AÇÕES SOLICITADAS.
1. Reproduza fielmente o trecho sobre a reforma da Previdência, começando nas palavras "Mauro Benevides Filho: A" e parando logo após "o PDT imaginava?".
2. De acordo com o trecho sobre a reforma da Previdência, que contribuição a proposta do governo não prevê?

TRECHO APRESENTADO.
***
Um exemplo é o sistema nocional da Suécia, sob o qual os trabalhadores constroem “saldos” ao longo da carreira. “É um sistema que tem um desenho de repartição, mas no fundo é de capitalização. Ele tem, dentro do bolo da repartição, uma ferramenta gráfica que identifica o valor de contribuição”.
Em entrevista a CartaCapital, Benevides comentou os pontos mais controversos de proposta. Confira a seguir.
CartaCapital: O que mais chamou a atenção na primeira leitura do texto?
Mauro Benevides Filho: A proposta do governo não prevê a contribuição patronal. E isso nós não podemos aceitar, e vamos blindar. Esse é o primeiro ponto antes de discutir se são 65, ou 62 anos. Ou se são quarenta anos de contribuição. A imprensa inteira, em vez de discutir qual o modelo adequado para a Previdência, está dedicando muito espaço a essas regras.
CC: Você e Ciro defenderam o regime de capitalização durante as eleições. A proposta do Paulo Guedes atende ao que o PDT imaginava?
***
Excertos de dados
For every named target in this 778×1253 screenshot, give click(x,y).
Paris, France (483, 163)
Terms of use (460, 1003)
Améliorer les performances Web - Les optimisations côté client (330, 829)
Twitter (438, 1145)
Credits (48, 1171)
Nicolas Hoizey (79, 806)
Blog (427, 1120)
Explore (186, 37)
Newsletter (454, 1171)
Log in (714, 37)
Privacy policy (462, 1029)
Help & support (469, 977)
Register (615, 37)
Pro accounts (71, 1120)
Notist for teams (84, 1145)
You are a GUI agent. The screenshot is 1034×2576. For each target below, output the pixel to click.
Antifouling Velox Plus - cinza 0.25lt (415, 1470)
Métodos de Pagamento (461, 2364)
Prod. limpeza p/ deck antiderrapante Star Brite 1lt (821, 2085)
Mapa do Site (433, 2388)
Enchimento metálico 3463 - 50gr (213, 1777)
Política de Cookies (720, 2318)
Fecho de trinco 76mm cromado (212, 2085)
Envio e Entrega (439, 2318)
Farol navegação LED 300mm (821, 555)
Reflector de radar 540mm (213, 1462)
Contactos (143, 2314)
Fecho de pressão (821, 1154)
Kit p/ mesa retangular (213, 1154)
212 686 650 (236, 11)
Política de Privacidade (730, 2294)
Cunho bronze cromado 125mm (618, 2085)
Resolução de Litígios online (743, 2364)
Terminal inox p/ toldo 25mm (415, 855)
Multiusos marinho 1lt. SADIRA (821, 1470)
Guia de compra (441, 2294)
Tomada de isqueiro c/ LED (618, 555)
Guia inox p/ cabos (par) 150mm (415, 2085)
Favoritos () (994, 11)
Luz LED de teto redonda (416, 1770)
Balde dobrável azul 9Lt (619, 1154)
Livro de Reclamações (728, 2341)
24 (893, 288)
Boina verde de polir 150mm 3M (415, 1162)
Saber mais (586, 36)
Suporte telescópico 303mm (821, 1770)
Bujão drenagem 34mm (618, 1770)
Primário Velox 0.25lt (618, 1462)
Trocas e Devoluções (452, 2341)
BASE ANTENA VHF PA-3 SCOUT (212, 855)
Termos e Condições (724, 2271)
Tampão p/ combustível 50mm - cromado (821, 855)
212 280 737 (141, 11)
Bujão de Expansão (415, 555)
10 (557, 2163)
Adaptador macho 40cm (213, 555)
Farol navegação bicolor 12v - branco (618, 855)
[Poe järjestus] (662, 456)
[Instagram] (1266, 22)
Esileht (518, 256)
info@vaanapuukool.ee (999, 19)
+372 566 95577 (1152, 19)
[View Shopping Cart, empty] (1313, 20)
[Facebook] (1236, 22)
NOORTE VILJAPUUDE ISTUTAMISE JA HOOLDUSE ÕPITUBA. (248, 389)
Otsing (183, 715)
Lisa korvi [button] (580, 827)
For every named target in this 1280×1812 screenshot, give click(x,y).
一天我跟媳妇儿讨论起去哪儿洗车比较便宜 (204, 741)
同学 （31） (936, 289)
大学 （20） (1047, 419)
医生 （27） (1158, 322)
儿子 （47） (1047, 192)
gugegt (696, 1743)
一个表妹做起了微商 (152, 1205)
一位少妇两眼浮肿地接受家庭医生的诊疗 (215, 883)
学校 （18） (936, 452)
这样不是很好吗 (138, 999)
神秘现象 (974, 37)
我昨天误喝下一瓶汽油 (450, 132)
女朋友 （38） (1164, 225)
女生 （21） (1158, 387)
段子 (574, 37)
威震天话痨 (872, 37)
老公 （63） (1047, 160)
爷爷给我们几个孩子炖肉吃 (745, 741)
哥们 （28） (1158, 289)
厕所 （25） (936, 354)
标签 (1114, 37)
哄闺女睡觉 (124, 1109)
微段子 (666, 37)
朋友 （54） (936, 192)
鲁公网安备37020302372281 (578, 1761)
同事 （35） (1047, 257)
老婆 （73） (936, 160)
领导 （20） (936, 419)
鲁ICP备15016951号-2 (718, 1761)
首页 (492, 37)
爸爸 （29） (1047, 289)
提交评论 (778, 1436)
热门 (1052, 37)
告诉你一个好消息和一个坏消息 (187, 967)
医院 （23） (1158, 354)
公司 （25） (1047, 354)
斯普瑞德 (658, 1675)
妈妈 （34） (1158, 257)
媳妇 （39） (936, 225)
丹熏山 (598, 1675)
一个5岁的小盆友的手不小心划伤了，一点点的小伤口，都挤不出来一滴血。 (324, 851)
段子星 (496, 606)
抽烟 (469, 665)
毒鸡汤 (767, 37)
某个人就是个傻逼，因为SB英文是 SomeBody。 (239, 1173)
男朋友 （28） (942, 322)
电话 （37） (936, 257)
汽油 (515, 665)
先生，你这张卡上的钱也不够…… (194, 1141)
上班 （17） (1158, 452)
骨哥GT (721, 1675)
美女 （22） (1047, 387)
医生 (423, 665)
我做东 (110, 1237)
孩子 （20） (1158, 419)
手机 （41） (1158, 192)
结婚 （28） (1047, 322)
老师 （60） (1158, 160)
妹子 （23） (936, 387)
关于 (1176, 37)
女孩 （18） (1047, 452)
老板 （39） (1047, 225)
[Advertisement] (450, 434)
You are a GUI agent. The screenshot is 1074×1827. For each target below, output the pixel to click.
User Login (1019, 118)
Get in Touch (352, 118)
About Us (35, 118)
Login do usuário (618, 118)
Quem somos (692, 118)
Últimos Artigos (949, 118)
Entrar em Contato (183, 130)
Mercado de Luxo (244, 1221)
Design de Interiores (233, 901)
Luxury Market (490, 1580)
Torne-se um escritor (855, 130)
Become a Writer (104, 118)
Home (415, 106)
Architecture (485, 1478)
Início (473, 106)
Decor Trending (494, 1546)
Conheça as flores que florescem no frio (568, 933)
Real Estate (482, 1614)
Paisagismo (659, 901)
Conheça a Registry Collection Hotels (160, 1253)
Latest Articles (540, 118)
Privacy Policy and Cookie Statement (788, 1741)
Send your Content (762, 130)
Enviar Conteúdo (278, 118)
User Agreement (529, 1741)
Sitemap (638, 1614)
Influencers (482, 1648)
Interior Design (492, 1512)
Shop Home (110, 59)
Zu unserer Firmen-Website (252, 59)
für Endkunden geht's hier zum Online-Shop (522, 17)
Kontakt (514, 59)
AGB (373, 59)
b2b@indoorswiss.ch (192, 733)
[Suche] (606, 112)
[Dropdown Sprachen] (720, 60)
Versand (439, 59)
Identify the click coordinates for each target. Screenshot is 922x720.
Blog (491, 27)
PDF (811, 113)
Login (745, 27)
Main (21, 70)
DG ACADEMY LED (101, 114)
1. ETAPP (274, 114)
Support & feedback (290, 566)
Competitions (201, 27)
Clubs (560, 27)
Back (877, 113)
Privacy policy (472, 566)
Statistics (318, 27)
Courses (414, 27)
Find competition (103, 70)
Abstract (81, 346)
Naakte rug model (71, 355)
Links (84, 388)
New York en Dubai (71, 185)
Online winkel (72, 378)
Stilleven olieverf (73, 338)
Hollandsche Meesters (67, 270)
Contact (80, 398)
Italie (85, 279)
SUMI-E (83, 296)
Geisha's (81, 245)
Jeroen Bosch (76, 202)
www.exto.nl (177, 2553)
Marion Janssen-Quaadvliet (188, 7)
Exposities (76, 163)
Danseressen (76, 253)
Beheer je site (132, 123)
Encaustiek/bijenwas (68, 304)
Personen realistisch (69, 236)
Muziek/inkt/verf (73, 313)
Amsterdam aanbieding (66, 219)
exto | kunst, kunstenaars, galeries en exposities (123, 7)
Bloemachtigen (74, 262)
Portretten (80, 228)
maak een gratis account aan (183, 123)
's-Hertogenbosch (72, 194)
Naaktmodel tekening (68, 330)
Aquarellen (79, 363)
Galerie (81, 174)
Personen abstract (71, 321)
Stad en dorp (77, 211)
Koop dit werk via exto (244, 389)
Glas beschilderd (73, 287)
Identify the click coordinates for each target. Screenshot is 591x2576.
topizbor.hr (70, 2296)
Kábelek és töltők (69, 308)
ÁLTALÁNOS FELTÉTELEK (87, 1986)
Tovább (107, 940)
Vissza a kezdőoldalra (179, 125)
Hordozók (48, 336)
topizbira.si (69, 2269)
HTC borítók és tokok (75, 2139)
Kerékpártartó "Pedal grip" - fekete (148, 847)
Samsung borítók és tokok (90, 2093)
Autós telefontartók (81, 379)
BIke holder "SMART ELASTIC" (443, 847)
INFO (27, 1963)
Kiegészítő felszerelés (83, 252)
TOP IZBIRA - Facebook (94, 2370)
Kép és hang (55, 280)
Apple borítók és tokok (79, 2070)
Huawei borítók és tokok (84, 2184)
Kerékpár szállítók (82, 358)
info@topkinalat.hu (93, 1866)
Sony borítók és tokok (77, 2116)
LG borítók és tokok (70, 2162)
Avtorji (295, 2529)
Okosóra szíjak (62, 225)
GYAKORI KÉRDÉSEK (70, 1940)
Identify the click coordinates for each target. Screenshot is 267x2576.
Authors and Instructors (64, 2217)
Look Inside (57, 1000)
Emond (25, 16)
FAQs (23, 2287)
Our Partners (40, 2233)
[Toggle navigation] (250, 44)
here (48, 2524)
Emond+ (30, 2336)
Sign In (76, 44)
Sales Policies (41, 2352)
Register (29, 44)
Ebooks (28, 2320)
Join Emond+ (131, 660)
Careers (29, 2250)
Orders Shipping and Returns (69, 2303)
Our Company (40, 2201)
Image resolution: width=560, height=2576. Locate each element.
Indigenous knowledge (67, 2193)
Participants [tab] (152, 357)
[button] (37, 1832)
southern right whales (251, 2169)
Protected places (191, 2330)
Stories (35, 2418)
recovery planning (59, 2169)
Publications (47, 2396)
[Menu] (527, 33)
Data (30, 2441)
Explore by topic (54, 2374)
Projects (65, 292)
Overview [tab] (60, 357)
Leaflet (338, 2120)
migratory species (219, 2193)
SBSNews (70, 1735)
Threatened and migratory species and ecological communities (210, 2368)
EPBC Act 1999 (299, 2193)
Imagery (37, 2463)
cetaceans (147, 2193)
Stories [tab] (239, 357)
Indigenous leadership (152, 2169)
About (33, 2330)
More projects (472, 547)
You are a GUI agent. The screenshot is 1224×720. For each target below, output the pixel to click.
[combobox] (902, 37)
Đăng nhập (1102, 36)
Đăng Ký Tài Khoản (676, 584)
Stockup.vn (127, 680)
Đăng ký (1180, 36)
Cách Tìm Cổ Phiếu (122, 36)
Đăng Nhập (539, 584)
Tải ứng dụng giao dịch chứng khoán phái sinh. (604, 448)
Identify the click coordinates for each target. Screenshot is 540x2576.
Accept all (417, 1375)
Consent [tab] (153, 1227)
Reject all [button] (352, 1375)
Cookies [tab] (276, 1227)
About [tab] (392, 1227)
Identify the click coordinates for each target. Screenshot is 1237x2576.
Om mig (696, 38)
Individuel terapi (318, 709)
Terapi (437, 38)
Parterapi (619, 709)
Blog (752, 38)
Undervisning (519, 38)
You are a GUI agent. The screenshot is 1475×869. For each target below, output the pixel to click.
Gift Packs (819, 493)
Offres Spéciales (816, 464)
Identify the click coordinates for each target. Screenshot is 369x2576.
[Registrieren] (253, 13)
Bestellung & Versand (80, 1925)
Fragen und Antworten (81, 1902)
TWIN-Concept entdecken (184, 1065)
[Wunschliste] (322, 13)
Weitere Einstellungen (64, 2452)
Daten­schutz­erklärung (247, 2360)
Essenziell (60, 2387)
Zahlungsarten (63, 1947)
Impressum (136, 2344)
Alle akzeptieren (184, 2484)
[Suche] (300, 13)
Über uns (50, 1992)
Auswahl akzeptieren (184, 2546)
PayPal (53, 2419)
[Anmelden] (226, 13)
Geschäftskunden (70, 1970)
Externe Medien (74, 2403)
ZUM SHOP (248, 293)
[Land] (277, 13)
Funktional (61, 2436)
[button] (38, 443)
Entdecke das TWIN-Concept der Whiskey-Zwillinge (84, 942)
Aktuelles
***
RESPOSTAS POR TAREFA.
1.
Mauro Benevides Filho: A proposta do governo não prevê a contribuição patronal. E isso nós não podemos aceitar, e vamos blindar. Esse é o primeiro ponto antes de discutir se são 65, ou 62 anos. Ou se são quarenta anos de contribuição. A imprensa inteira, em vez de discutir qual o modelo adequado para a Previdência, está dedicando muito espaço a essas regras.
CC: Você e Ciro defenderam o regime de capitalização durante as eleições. A proposta do Paulo Guedes atende ao que o PDT imaginava?

2. A contribuição patronal.